Instructions to follow: The expected answer is a copy of every line in the listing that has the word "Given".

Working data:

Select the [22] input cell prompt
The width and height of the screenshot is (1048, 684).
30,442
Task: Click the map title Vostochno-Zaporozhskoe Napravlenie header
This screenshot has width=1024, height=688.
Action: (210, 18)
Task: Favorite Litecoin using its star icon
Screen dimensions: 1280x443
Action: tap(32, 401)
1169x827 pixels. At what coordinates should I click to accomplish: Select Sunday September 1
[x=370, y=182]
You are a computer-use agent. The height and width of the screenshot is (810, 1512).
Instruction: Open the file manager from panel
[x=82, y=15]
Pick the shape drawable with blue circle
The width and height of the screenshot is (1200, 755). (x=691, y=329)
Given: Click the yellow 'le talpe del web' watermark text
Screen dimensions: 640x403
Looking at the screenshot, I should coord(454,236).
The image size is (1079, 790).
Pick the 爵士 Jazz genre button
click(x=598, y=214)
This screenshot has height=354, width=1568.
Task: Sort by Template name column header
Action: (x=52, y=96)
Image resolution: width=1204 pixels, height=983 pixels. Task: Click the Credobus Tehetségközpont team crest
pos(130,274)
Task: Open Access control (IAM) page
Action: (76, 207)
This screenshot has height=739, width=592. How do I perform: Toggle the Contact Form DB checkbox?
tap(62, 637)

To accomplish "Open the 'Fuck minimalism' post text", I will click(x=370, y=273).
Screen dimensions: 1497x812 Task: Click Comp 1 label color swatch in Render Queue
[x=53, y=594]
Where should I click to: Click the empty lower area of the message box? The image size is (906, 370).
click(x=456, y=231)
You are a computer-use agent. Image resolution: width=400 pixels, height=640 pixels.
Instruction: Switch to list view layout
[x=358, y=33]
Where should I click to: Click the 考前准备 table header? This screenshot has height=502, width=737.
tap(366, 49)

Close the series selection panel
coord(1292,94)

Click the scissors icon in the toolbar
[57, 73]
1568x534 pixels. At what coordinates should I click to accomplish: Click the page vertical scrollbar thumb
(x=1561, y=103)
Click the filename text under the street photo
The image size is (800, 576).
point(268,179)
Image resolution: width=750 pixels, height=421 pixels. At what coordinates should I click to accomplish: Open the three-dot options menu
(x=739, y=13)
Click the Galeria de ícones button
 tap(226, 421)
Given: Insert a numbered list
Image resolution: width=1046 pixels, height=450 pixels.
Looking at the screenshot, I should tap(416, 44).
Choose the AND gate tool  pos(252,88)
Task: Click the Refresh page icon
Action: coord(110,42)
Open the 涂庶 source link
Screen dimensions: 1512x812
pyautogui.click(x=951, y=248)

Response area:
Given: Click the yellow 'le talpe del web' watermark text
Given: Insert a numbered list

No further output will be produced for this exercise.